There are three seperate concepts here: language, platform and framework. Java is a term used to describe all three. .Net is a platform and a framework.
C# is only a language, and like most other languages, says nothing about the platform on which it will run. You could, theoretically, write a compiler for any platform which would generate binary. However, the only capacity in which MS supports C# currently is with a compiler that generate CLI code which is executed by the .Net runtime.
Other than a few libraries in the larger .Net framework which depend on MS technologies, there is NOTHING preventing .Net (the runtime and framework) from being ported to other platforms. In fact, just like Java, .Net was designed to be portable. Probably the only reason MS hasn't ported it to other systems is to protect their own interests.
I don't disagree with what you are saying but in the context of comparing the Java spec and C# you have to assume that language, platform, and framework are all included. Otherwise a comparison doesn't make sense.
Although there are .Net implementations on other platforms and they are probably quite useful, they can't run all .Net applications. For that reason, I don't like to make an argument based on their existence.
> Although there are .Net implementations on other platforms > and they are probably quite useful, they can't run all > .Net applications. For that reason, I don't like to make > an argument based on their existence.

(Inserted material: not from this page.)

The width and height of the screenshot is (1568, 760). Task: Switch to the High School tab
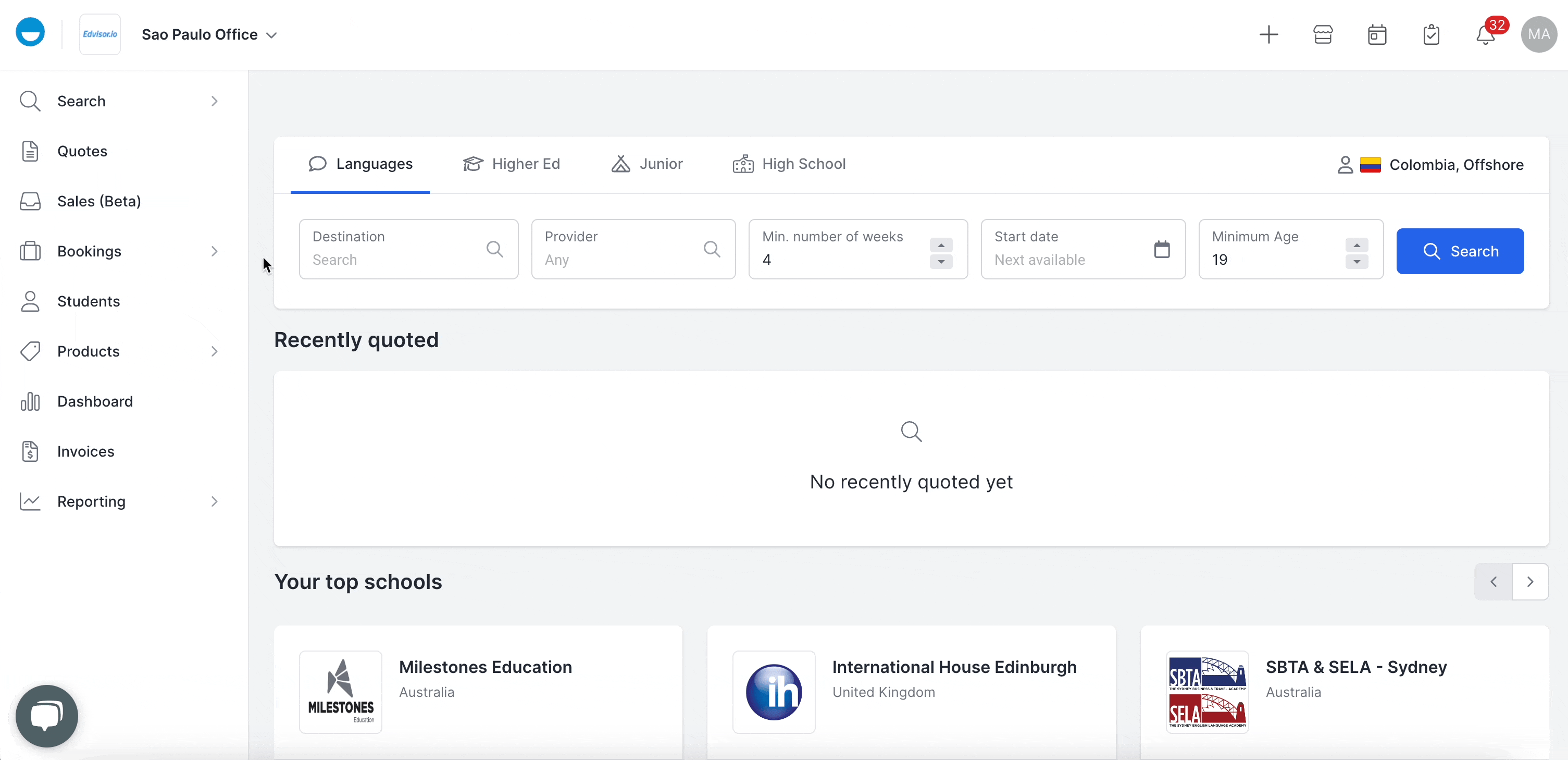pos(790,163)
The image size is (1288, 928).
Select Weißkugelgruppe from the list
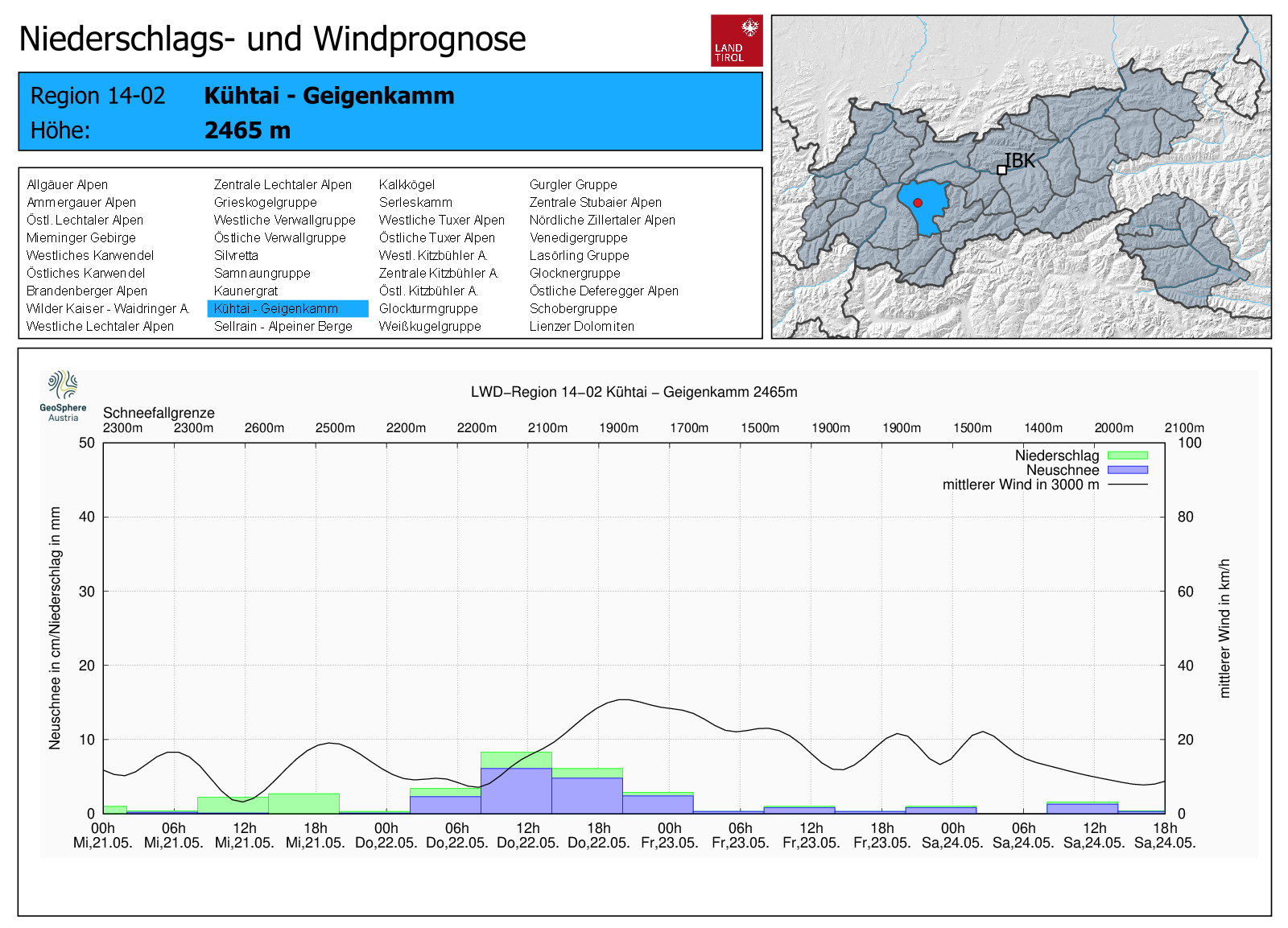(430, 326)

Were I a guessin' man, I'd say you are probably referring to the lack of cross platform support for Windows.Forms. Given that the vast majority of .Net developers who create desktop applications use Windows.Forms, I guess you are right. However, there is absolutely nothing stopping a person from using Gtk# for their front ends and avoiding COM Interop and the few other "gotcha" libraries tied (almost) exclusively to the Windows platform. I've tried it and can tell you that you can produce a cross platform CLI dll without too much effort.

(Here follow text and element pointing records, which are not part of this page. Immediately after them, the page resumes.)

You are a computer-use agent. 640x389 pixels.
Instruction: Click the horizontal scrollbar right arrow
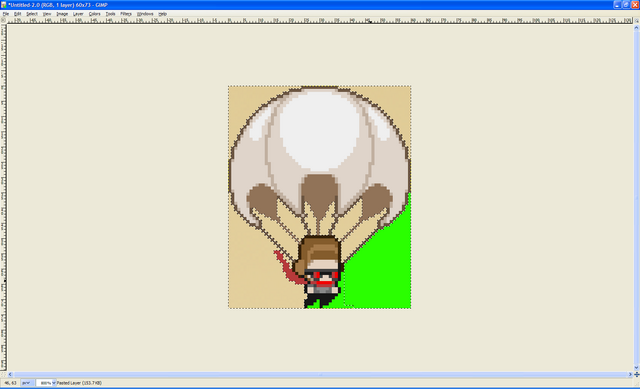(x=630, y=374)
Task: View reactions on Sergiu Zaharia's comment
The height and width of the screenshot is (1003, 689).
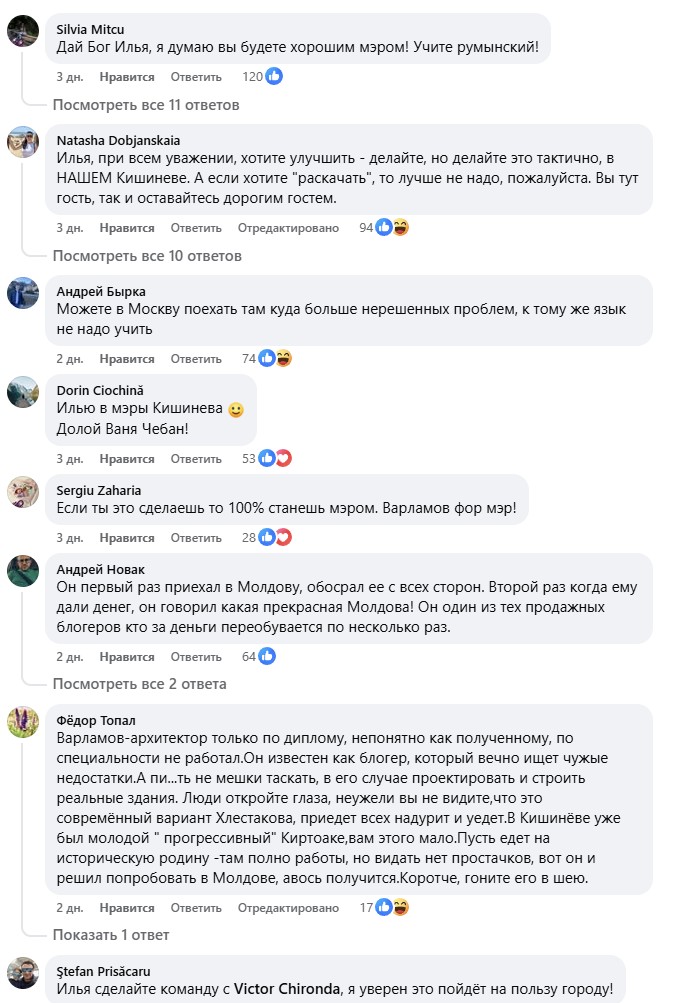Action: point(274,538)
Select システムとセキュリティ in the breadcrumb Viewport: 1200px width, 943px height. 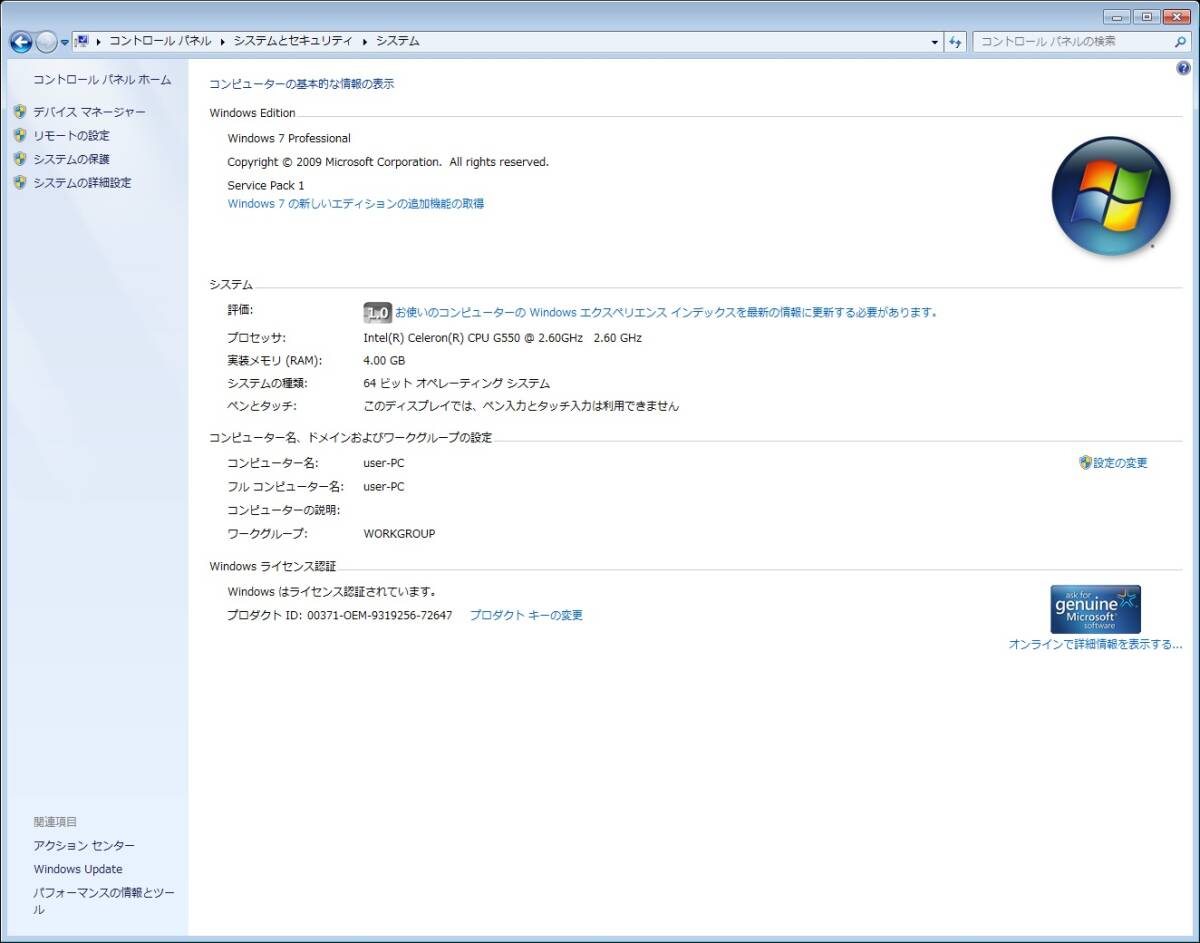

Actually, though, you could say the same thing about java. Sun includes a wide variety of proprietary classes with their implementation of the JDK. The nice thing there is that they are clearly labelled by package (com.sun.*), so you know if you are using something proprietary.
Another difference is that Sun ports their JVM and SDK to a few different platforms. However, it should be noted that this support isn't universal. For example, I used linux on my Mac back in the day (1998 or so) and at the time Sun's JVM didn't support the linuxppc platform. So you had to use an open source implementation. There, just like with Windows.Form and mono today, you didn't get many of the proprietary sun libraries with the open source JVM. (I'm not sure of the state of java on linuxppc today. However, I'd venture a guess that Sun doesn't support any of the BSDs.)
I guess what I'm getting at is that the Java and .Net platforms are more alike than you might think. They are both theoretically portable, but both have proprietary bits that aren't portable and neither are available for every platform.